Before I get into the body of the review, a comment on the crowd. Well, the doors opened at 6:30pm (for a 7:30pm show). We got there about 5:45pm and we were only about the 11th and 12th persons in line. I knew the show wasn’t sold out, and I was getting worried that we’d end up with a show where all 40 audience members gather on stage around the artists, like he was playing in someone’s basement.

My fears were unfounded – by the time the show was about the start, the mezzanine was packed – and, while I couldn’t see the balcony, I could tell it was being using (you’d see the stray hands sticking over the edge).

And the crowd – of the 500-700 people there, about maybe a half-dozen/dozen were less than 40 years old. Lots of white hair, long-haired 60s refugees, women in flowered Woodstock prints.

Before most concerts, you see everyone on their cell phone texting friends or updating their Facebook pages.

Here, they were reading the Chicago Tribune or a book/magazine.

Weird.

Loudon Wainwright III

Wainwright was up first (right on time: these guys are pros).

Remarkably unremarkable appearance. Blue plaid cotton shirt, dockers, tousled and receding gray hair. You could toss him a suburban backyard BBQ and he’d be anyone’s dad. Blend right in.

Wainwright was in part shilling is new album – Recovery – that is a collection of new takes of his old songs.

He also did a lot of topical songs – as he dubbed them, “New songs for the New Depression.” And he promised to keep these songs upbeat, because “I want to cash in on this depression!”. Cash for Clunkers, another song about Nobel-Prize winning economist Paul Krugman and so on.

You get the drift.

Wainwright is a great entertainer: snappy banter between songs, comments on the city, making lots of faces and contorting his body for emphasis during this songs. But in the end, it was fun but forgettable. I honestly can’t recall any of the songs’ music.

Richard Thompson


en.wikipedia.org

Unlike Wainwright, Thompson is a very imposing presence: Tall, angular, closely shaved gray beard and wearing his omnipresent black beret.

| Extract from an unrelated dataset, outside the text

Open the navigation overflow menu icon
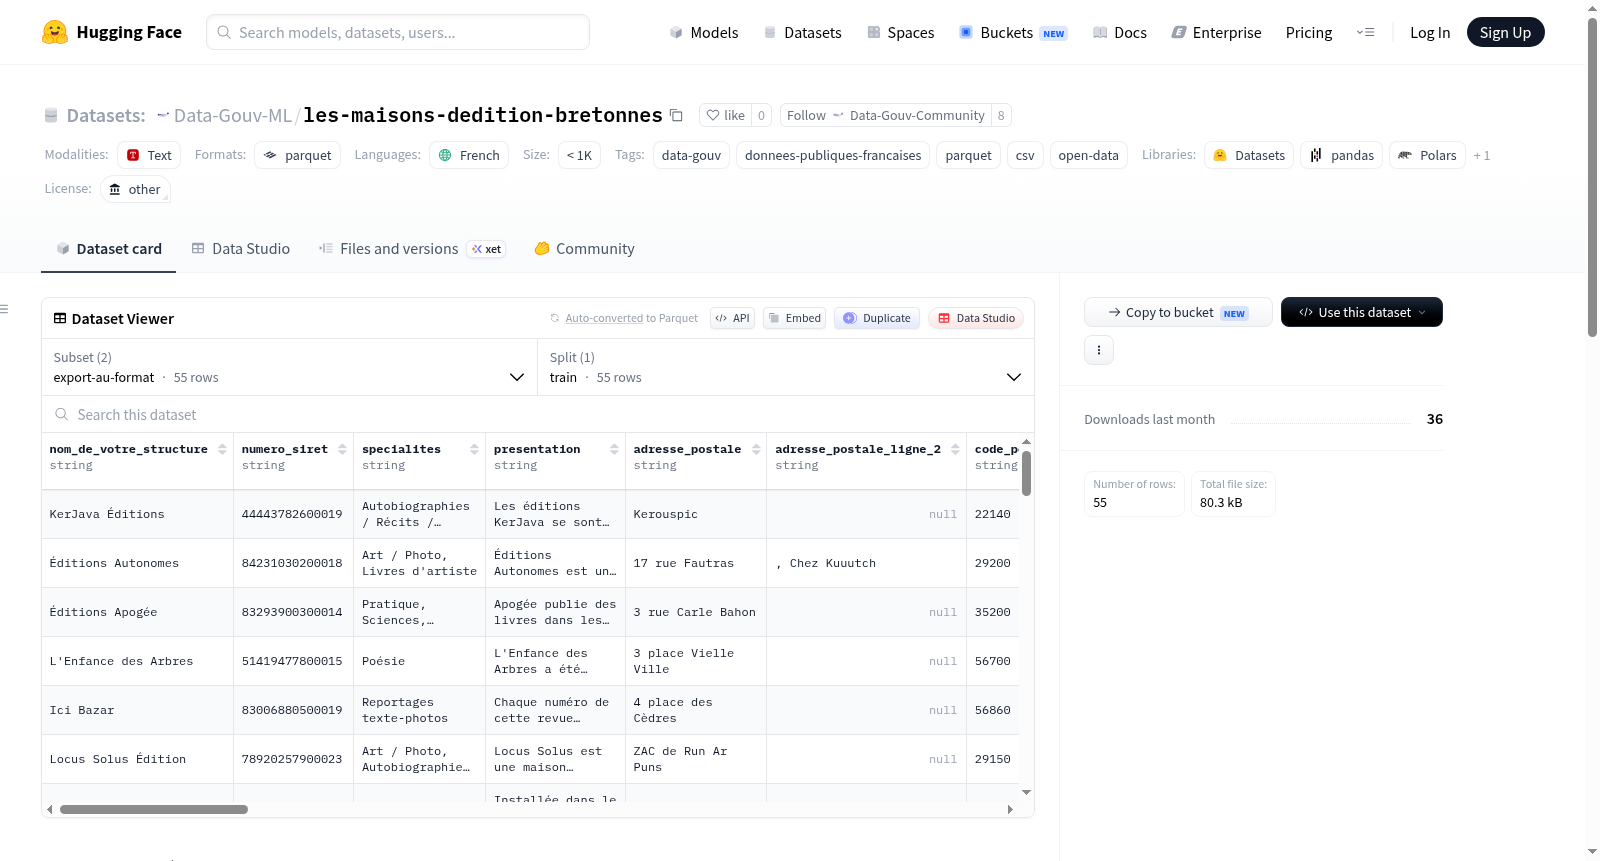Image resolution: width=1600 pixels, height=861 pixels. pos(1365,32)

And when he plays – just him on a six-string guitar – it sounds like many instruments.

Thompson opened with When the Spell is Broken, an almost 20-year-old, typically dark Thompson number. But as he drove through it, he managed to maintain a pounding bass line while layering all sorts of twangs and pings on top of it.

Thompson had a number of extended instrumental portions in his songs over the course of the night, and he would inevitably get as much applause – in the middle of a song – for these acts of finger acrobatics as he did when the song ended. Remarkable.

My favorite? 1952 Vincent Black Lightning. From the 1991 (wow, has it been that long?) album Rumor and Sigh (arguably Thompson’s biggest commercial success), the song has long been one of my favorites. Great, zippy finger-strumming song.

But in concert – and I’ve now heard Thompson perform this twice – he really hits the accelerator: Fast and furious. Beautiful.

I went to the show for Thompson, and I was not disappointed. I could have taken hours more of him.

It was pouring when we got out the the theater, but who cares? Was a good night of excellent music and entertainment.